((
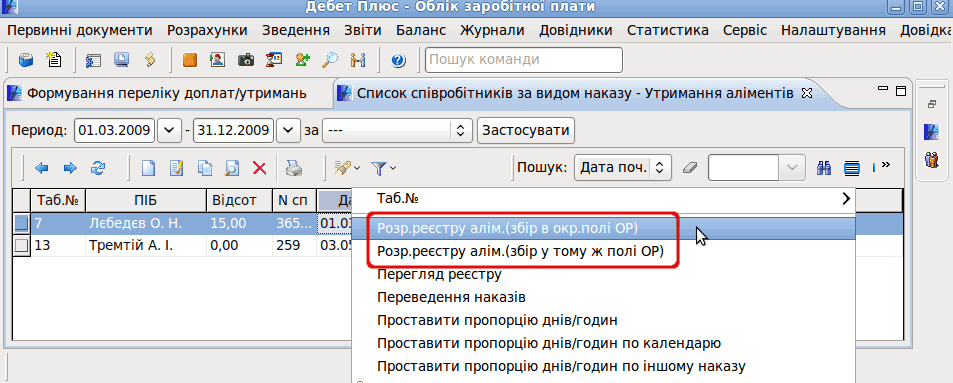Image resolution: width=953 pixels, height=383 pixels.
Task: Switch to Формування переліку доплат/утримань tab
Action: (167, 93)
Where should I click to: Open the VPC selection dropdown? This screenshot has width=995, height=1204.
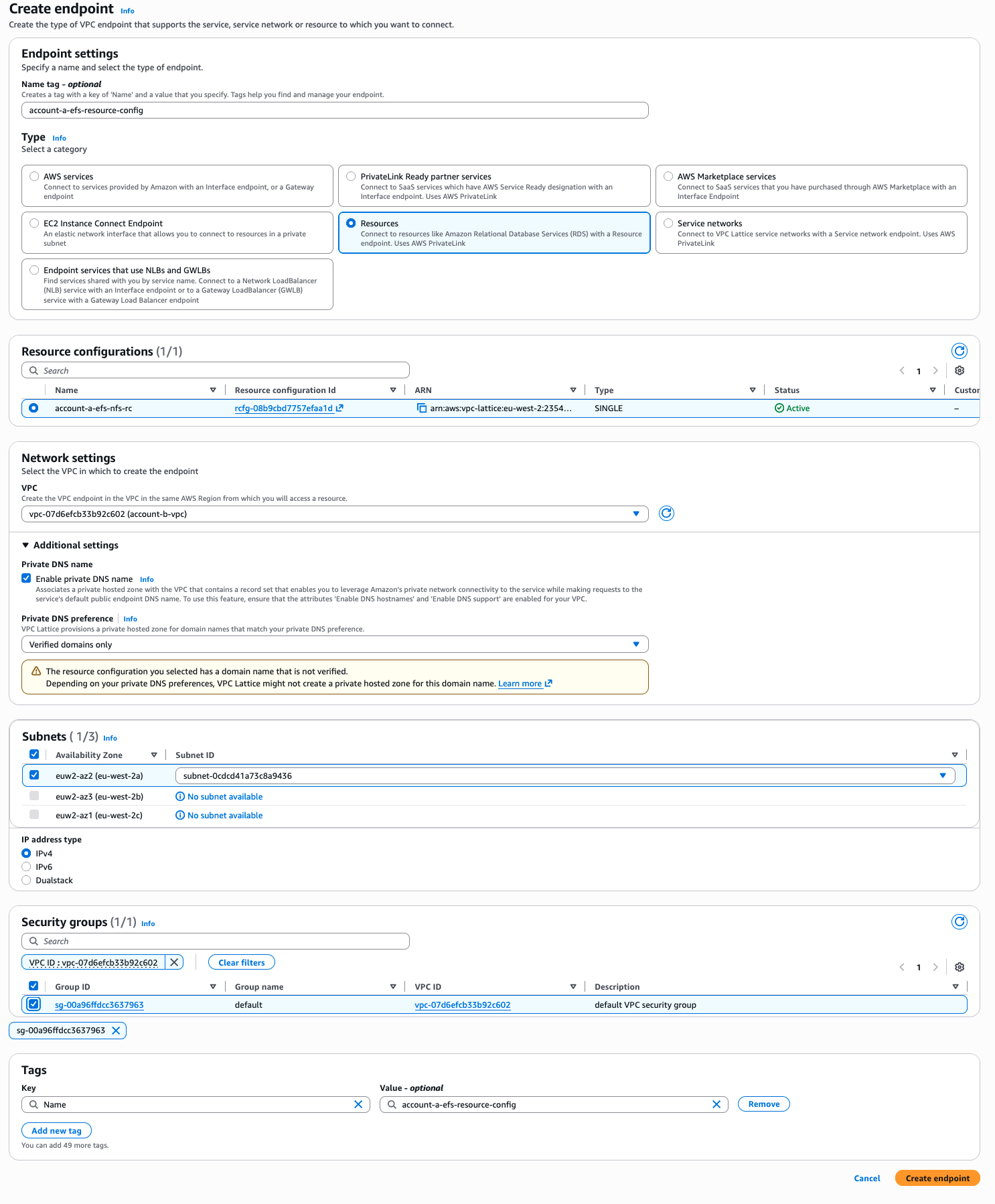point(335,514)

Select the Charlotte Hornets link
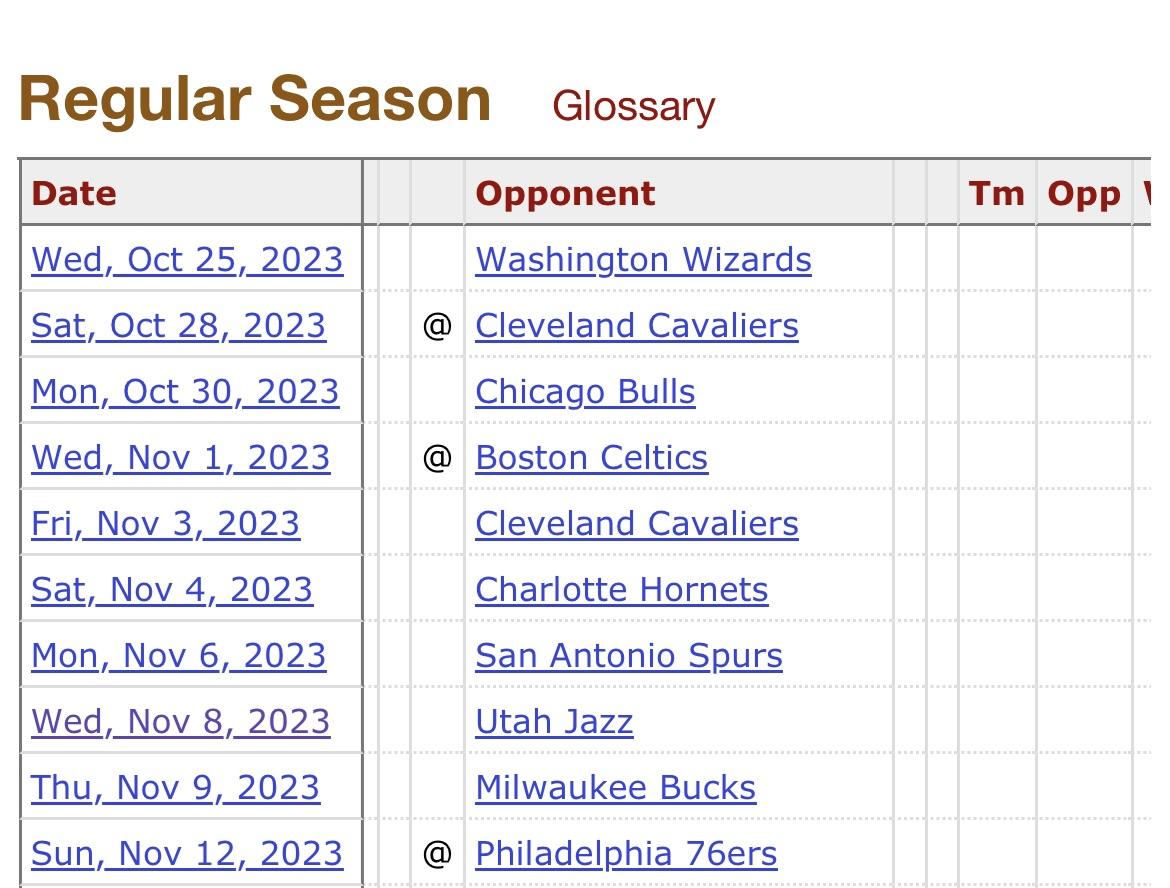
))
▶ [Directions]
Reproduce exactly, and only, the lines from the one containing "Where should I" through the last line of the records above, both included, leaving out any pictures.

▶ [Task result]
Where should I click to: Open the VPC selection dropdown? This screenshot has width=995, height=1204.
point(335,514)

Select the Charlotte Hornets link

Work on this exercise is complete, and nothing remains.